I'd like to highlight two points:

• I am still on that version, because I had the exact same issue in the past and wasn't confident enough to ship the library bump, but today instead of ignoring it again, I though I'd raise the topic here for clarification
• I already have multiple places where I added phpstan exceptions, because the old version is missing attributes in the PHPDoc, even though the fields were available in the API, eg:

This would be fixed with updating the library, my point is that it works but with a warning, so trusting your magic attributes is really difficult, especially if they suddenly vanish.

I didn't test if the new warnings are mistakes in the generated docs (which I assume) or if these are real BC breaks. By scanning the Changelog I cannot identify any BC change.

Lets take this one for example, because it seems to be the problematic one which removed the fields mentioned above. First look how you documented it in the Changelog:

and now compare that to the real changes.

Long story short: you are doing a great job here, don't get my first angry comment wrong. Initially I wanted to open a new issue and ask for advice, but then I saw that @keichinger already mentioned the missing attributes a year ago and nobody seemed to care (which shouldn't happen in a payment library).
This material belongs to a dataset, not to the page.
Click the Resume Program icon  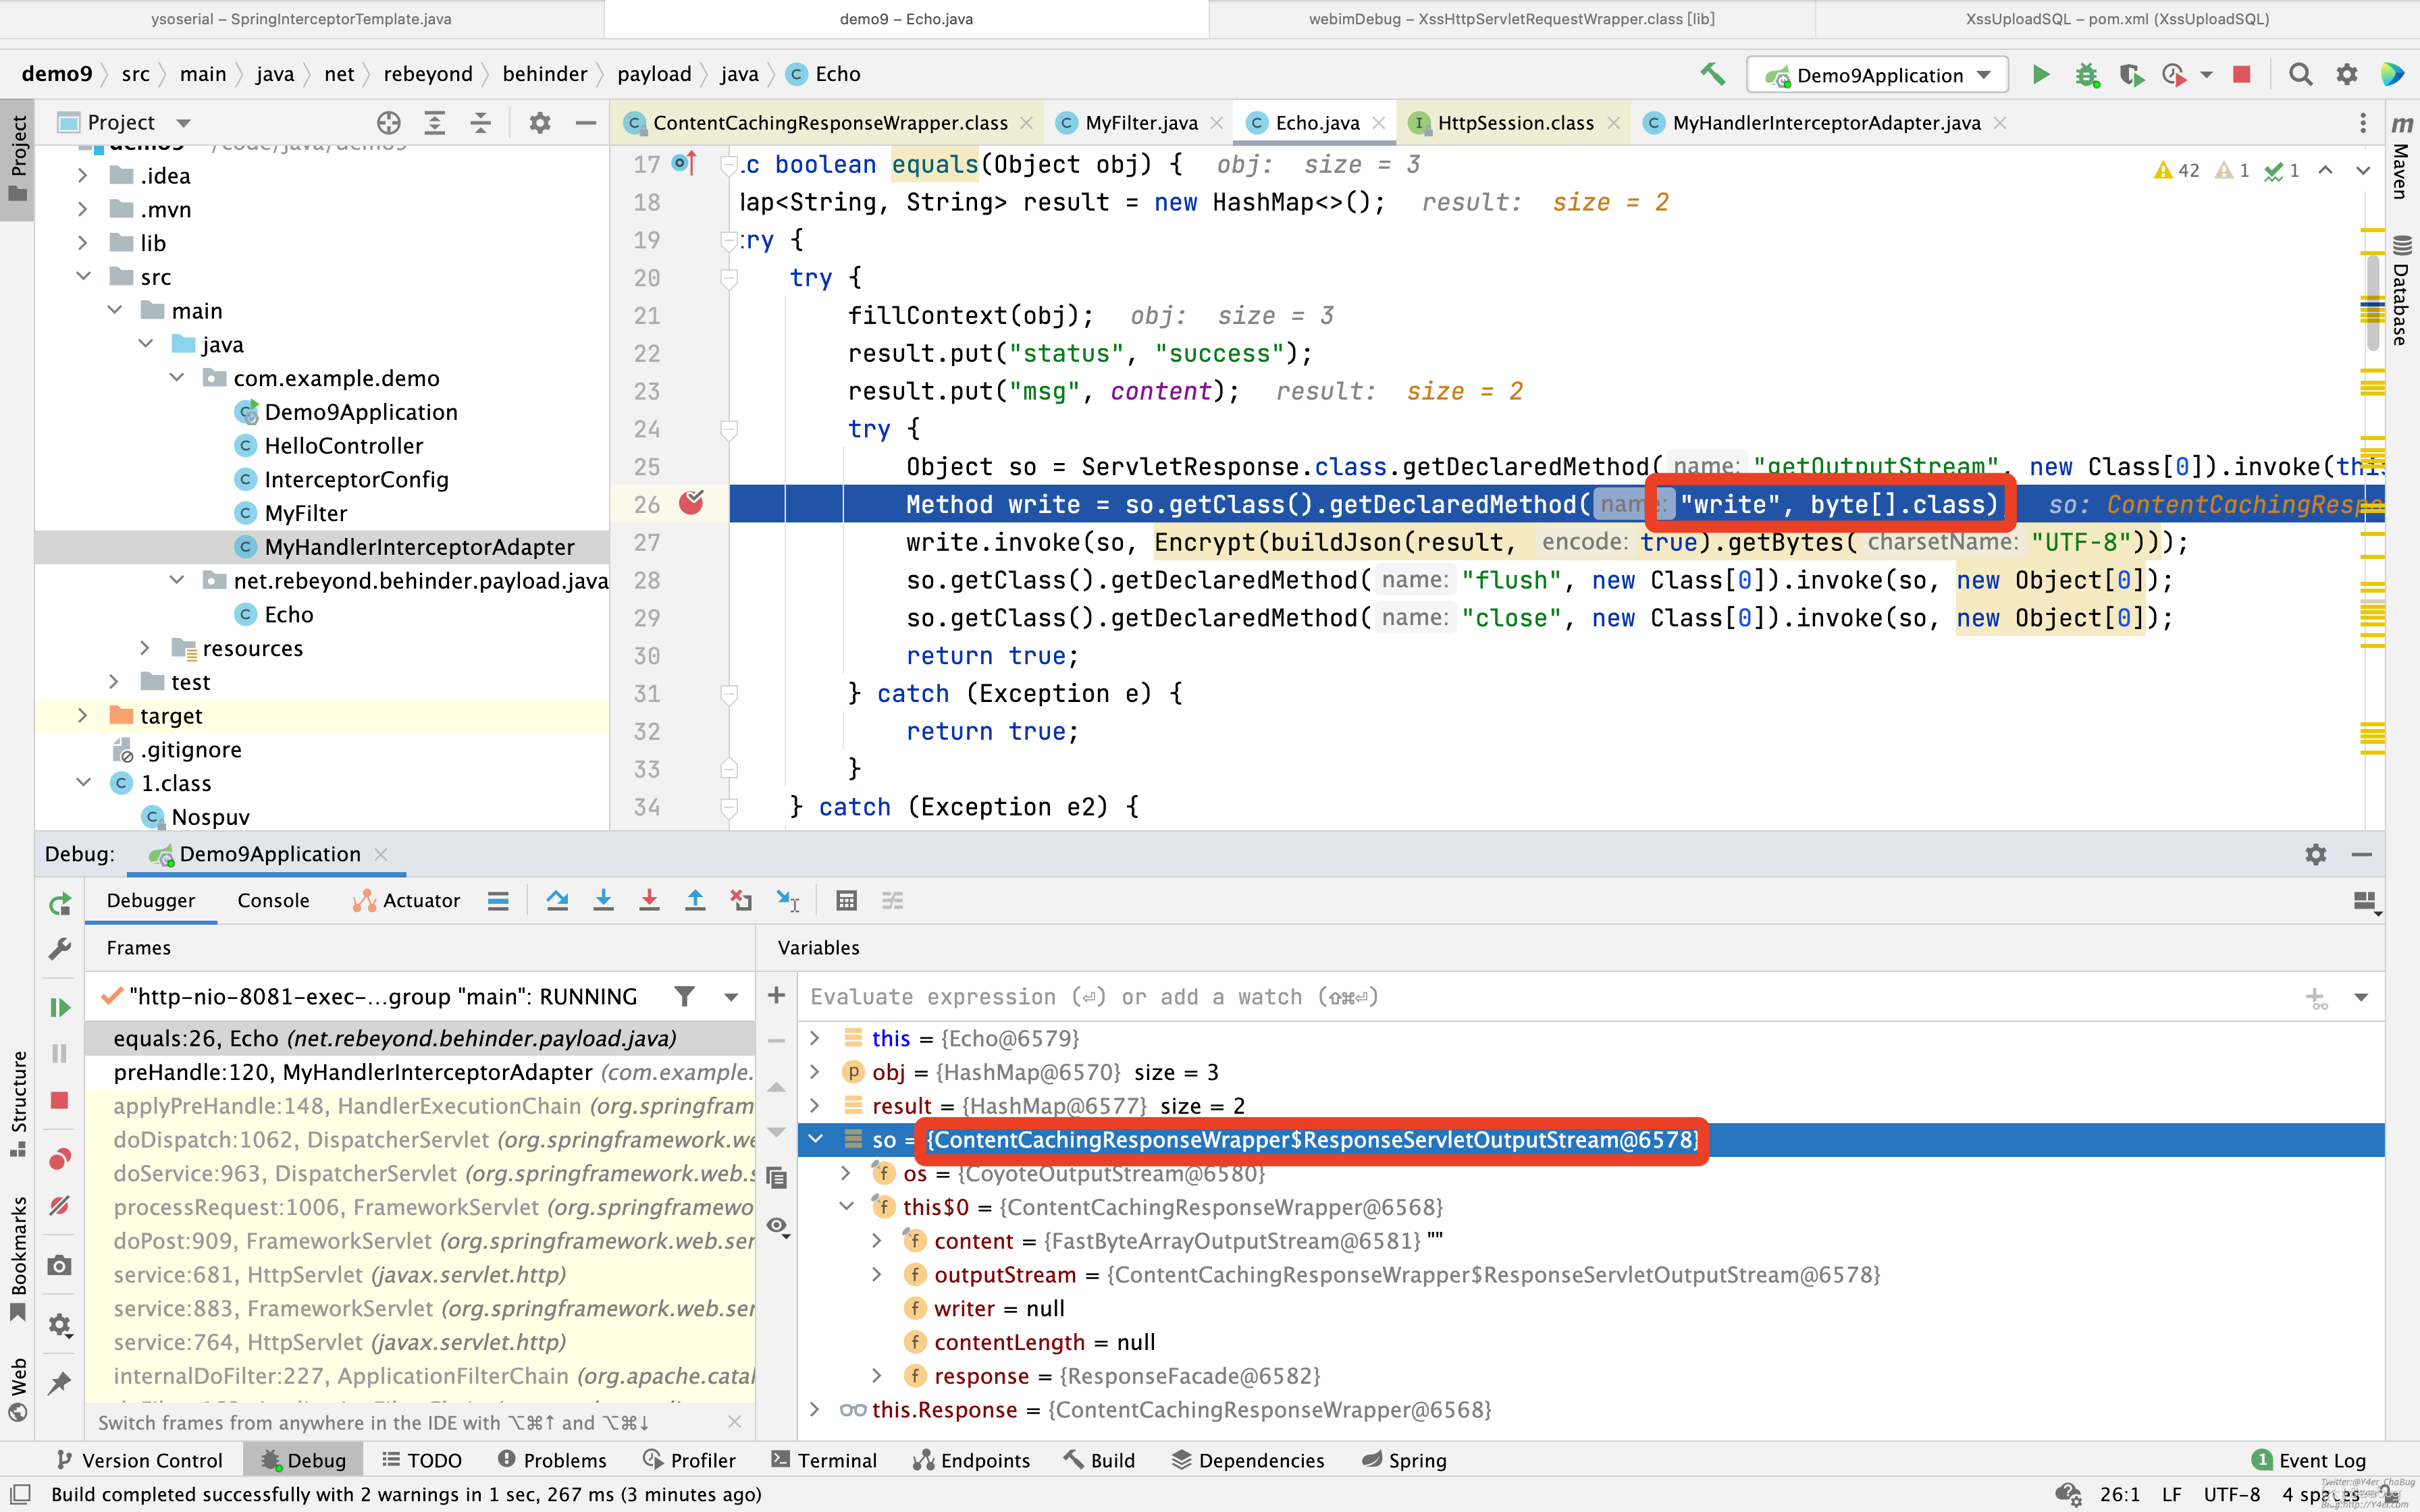[60, 1007]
So I flipped a bit, sorry for that (!) but it got us talking, so mission accomplished 😈

I don't want to take over this issue entirely my my long poem, so I opened a new one about the missing fields.

[remi-stripe]

Thanks for the detailed report. I replied in the other issue, but in summary, the changes are expected as they are purely for docstrings and tests and don't change how the library itself works or the fact that the code would also still run as the API itself still has all those properties. Let's discuss in the other issue though!